* RECORDS SUPPLIED
• • •

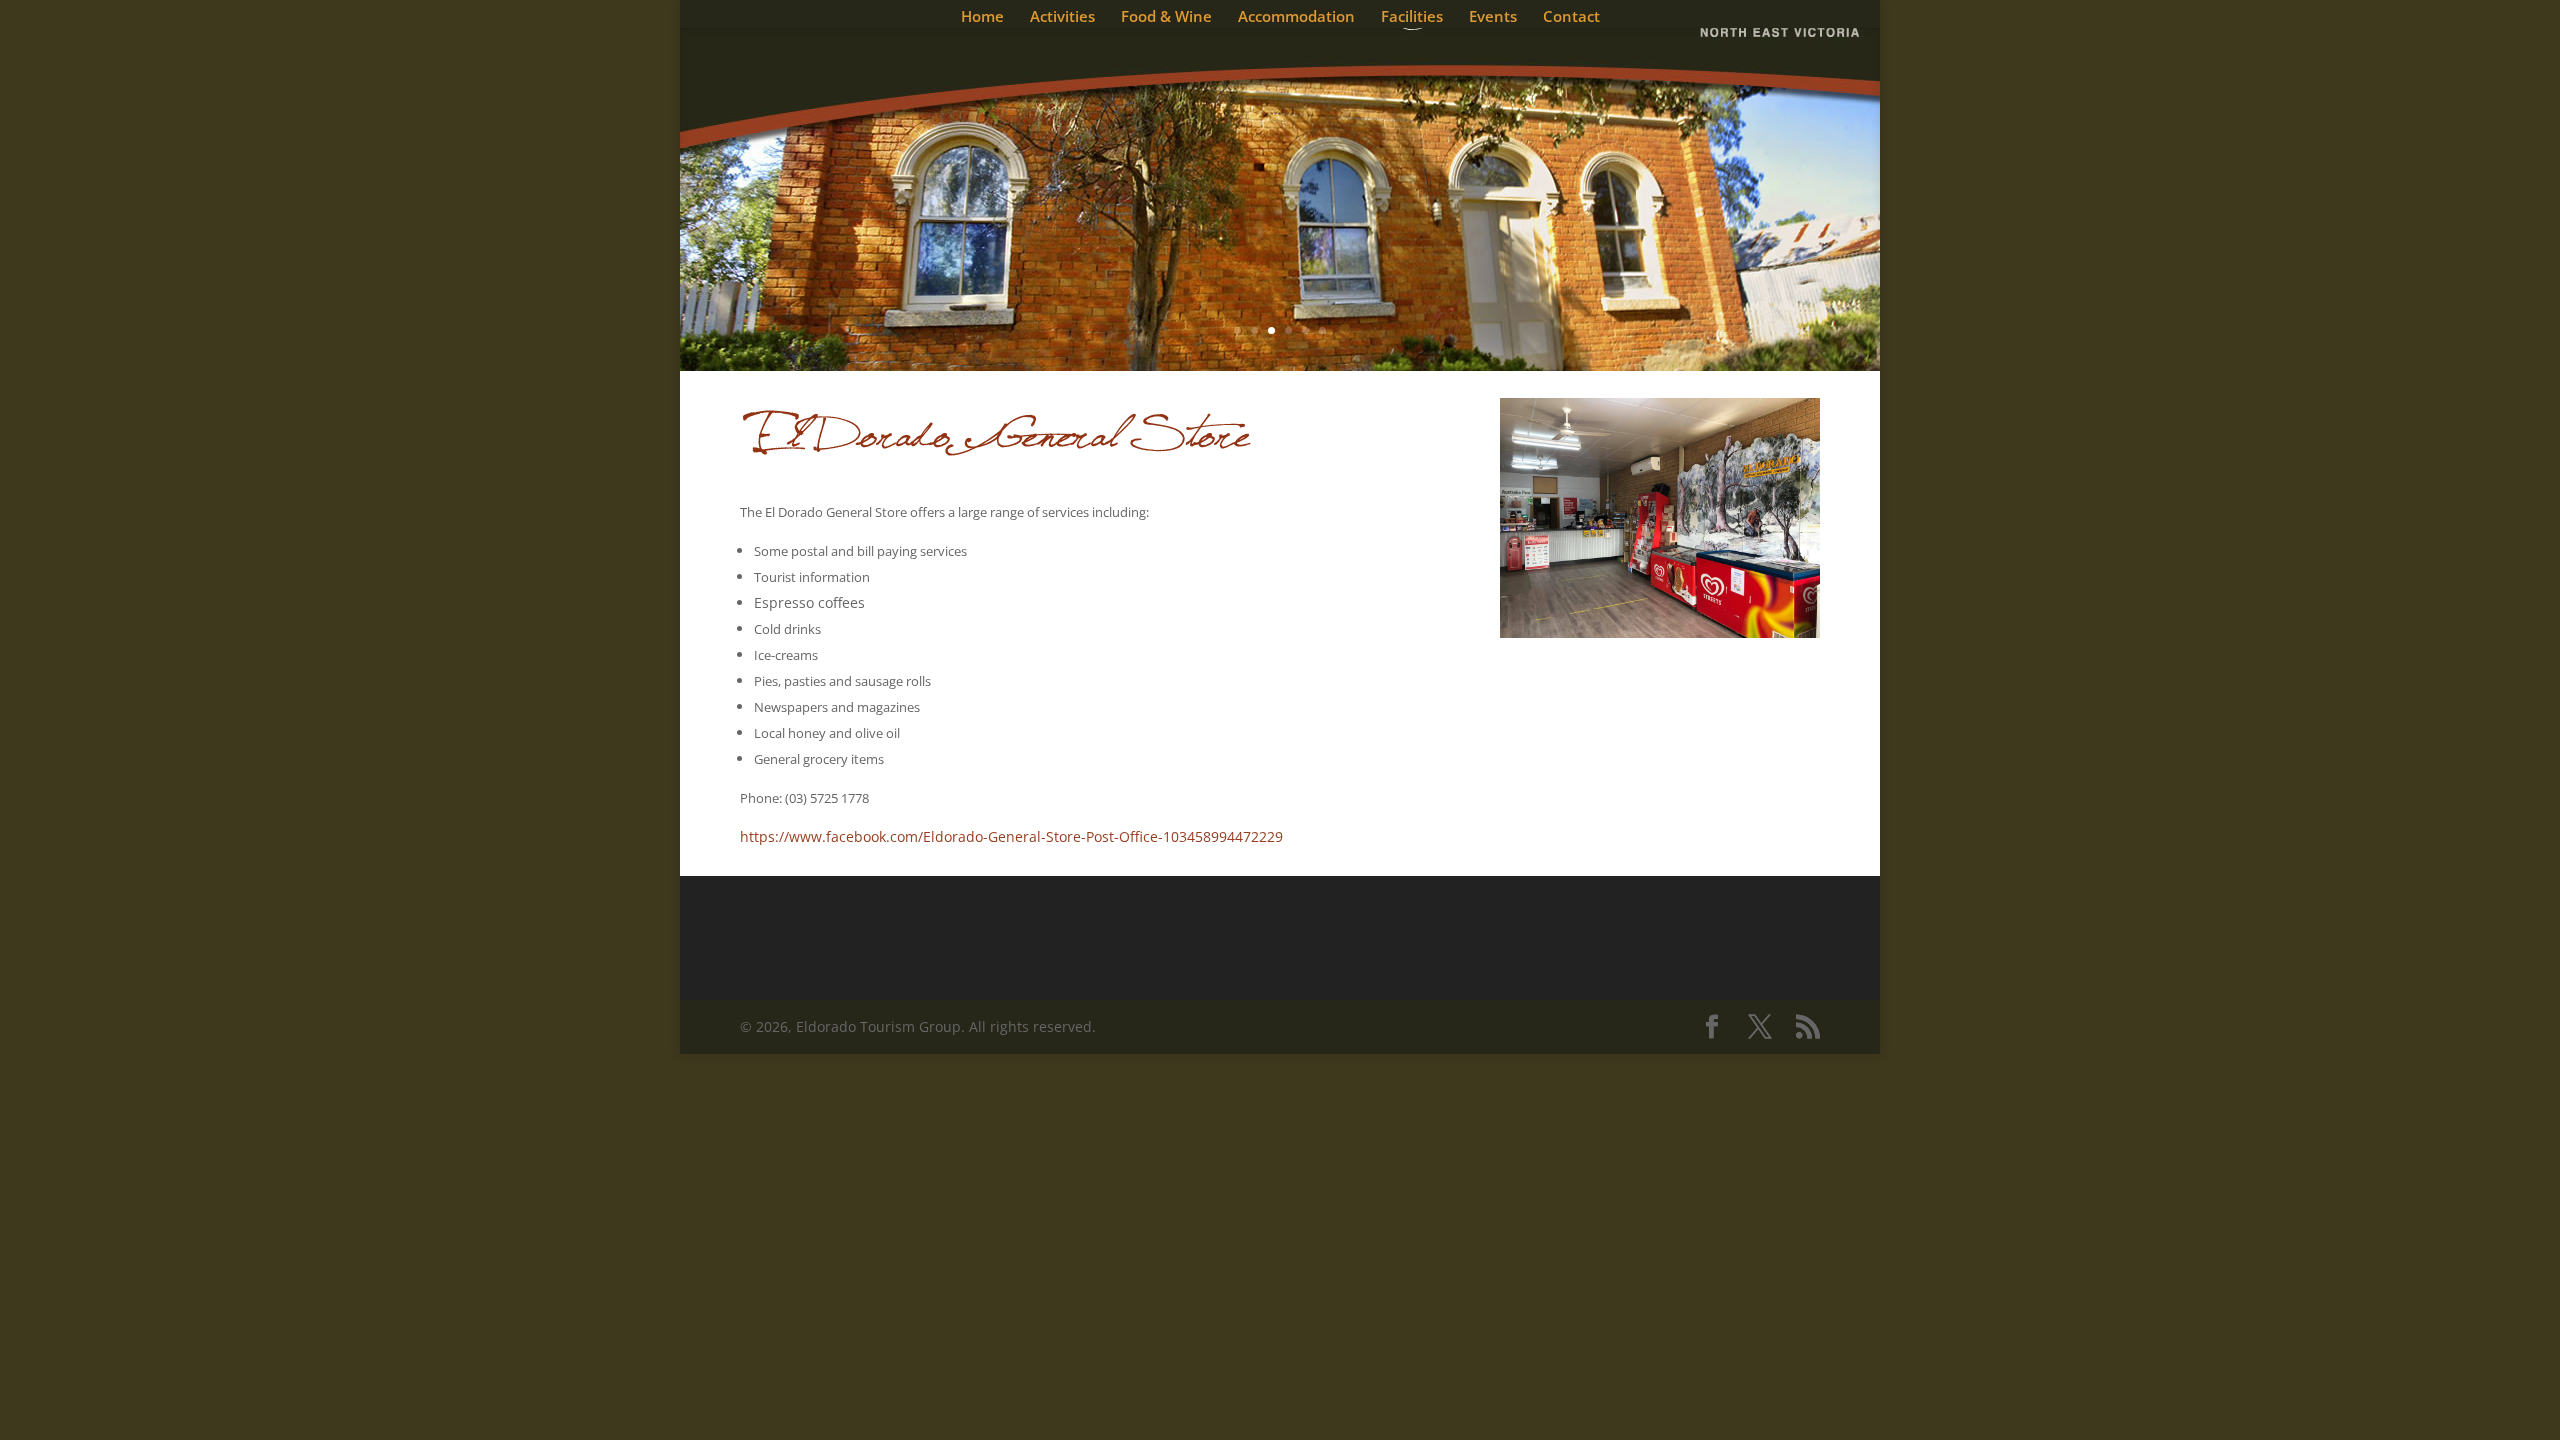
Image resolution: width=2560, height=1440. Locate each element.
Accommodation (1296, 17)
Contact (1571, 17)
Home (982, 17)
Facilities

• • •

* TASK DESCRIPTION
Only the records, copied exactly and without pictures, should make up the answer.

* EXERCISE RESPONSE
Image resolution: width=2560, height=1440. Locate each element.
Accommodation (1296, 17)
Contact (1571, 17)
Home (982, 17)
Facilities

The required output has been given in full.